As for "bull" well that's anybody's call.

Anyway, D, … here's some bedtime reading for you.


----------



## Dudireno (Jan 17, 2005)

So you admit he was a bad man and a bad country but instead of bashing them for years you decide to bash the US for years. Real balanced. You show how unbiased you view the world. The US since world war II has given billions of dollars to virtually every country on the planet. So who cares if we gave him money a long time ago. We buy oil too. So do you. 

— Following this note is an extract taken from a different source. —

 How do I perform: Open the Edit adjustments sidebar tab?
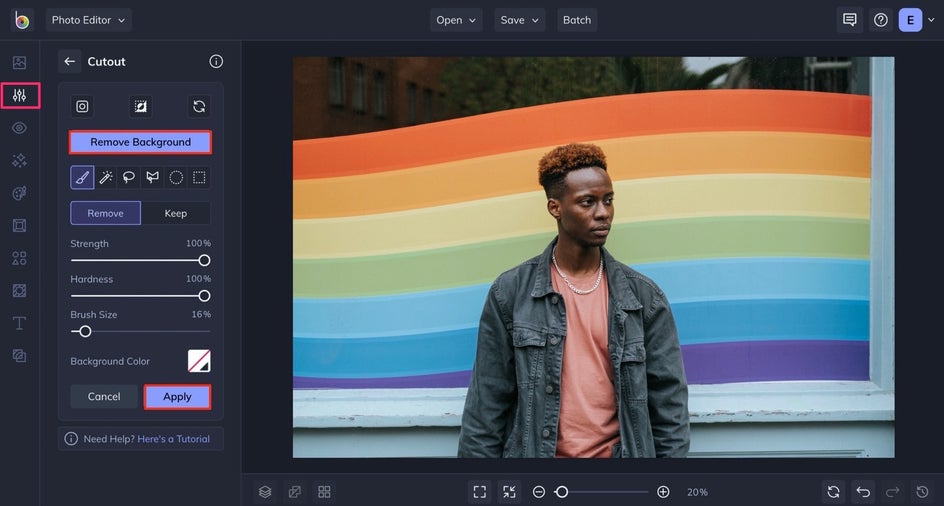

You really show alot of intelligence comparing US soldiers to terrorists. Are you such a bigot that you have to compare US soldiers to Muslim terrorists to argue your point? Muslim terrorists bomb innocent people all over the world on purpose! The US does not! In fact the US gives foreign aid in many forms construction projects, food, medicine, peace keeping forces, loans, and disaster relief. Far more than your canada. That doesn't even include from private sources.

Do you really not know about the food for oil crap? Your anti war buddies France and Germany and others were making themselves and Saddam rich. While the people of Iraq were being taken advantage of. No wonder they didn't want Saddam out of power. Whats your reason? Because the US gave him money?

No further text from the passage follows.